[Collected data entries]
★ ★ ★ ★ ★
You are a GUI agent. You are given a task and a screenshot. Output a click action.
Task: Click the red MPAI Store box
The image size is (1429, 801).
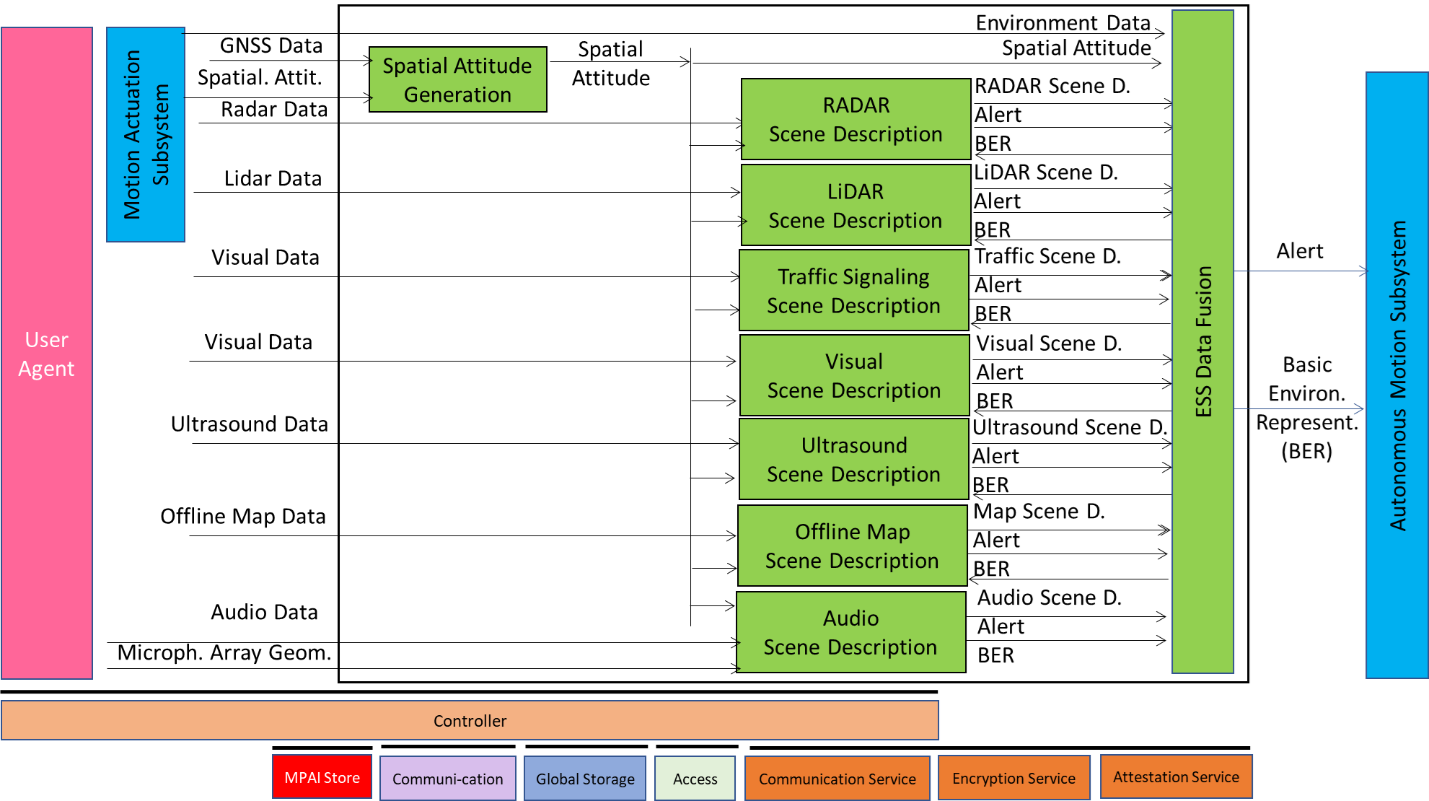321,777
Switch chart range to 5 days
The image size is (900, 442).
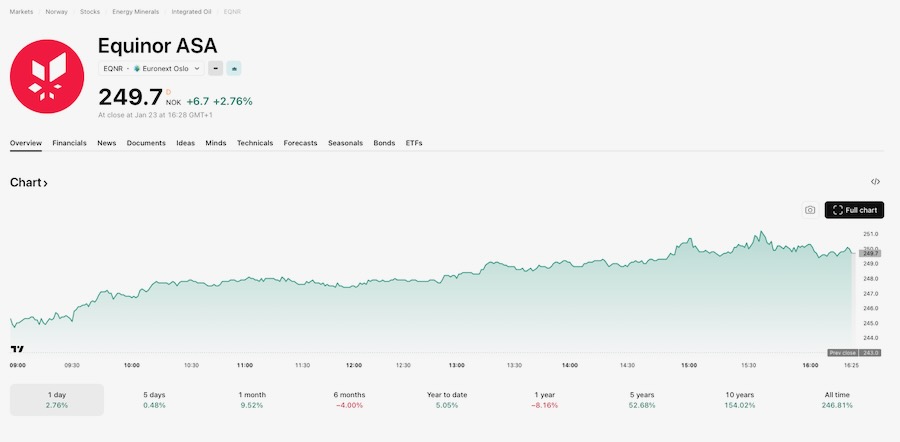pos(154,400)
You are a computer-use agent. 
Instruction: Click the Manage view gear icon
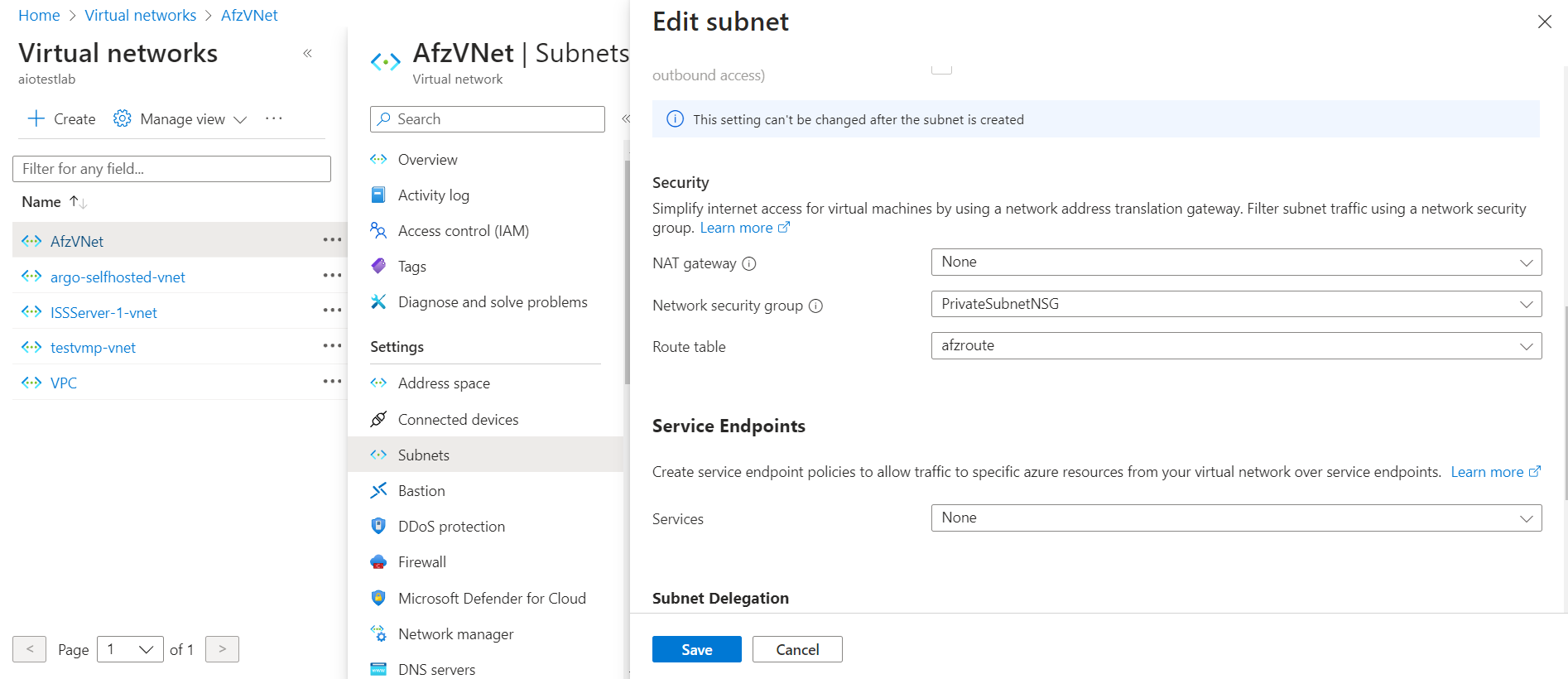[123, 118]
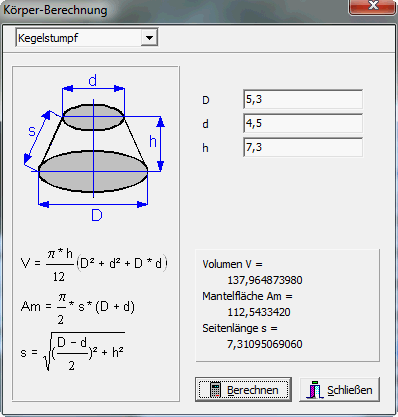Close the Körper-Berechnung window with X
Screen dimensions: 398x417
pos(373,6)
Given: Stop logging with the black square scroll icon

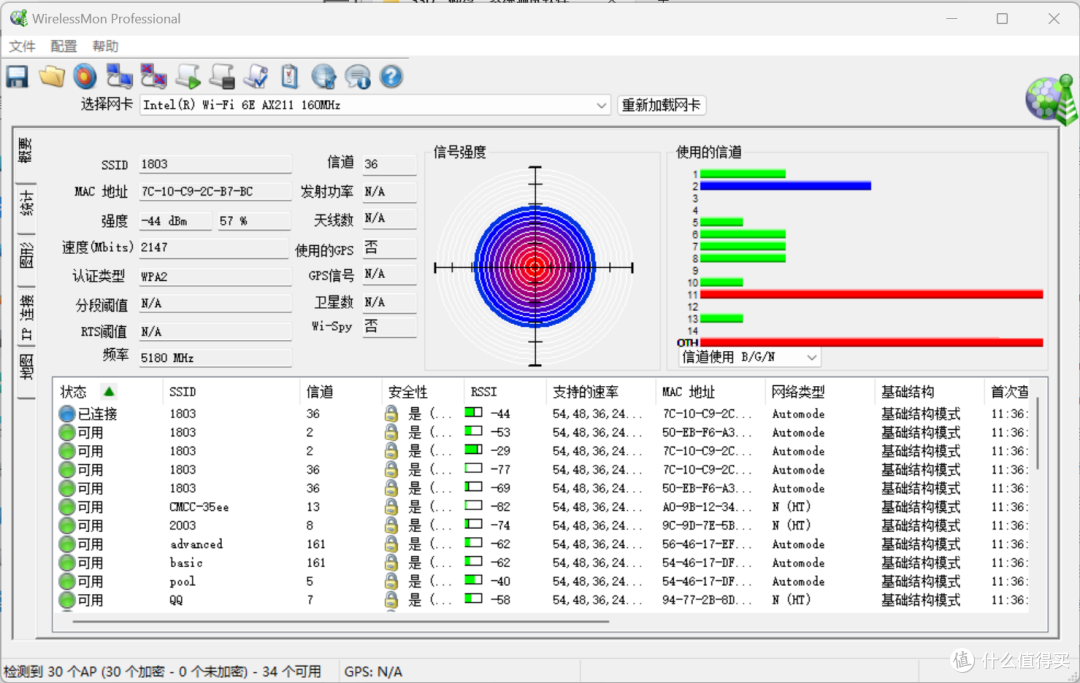Looking at the screenshot, I should click(222, 76).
★ ★ ★ ★ ★
Omit the pictures and reproduce the records above exactly.

RESPONSE -
You are a GUI agent. You are given a task and a screenshot. Output a click action.
Task: Click the red MPAI Store box
The image size is (1429, 801).
321,777
Switch chart range to 5 days
The image size is (900, 442).
pos(154,400)
You are a computer-use agent. 
Instruction: Click the Manage view gear icon
[123, 118]
Close the Körper-Berechnung window with X
Screen dimensions: 398x417
pos(373,6)
Given: Stop logging with the black square scroll icon

Looking at the screenshot, I should click(222, 76).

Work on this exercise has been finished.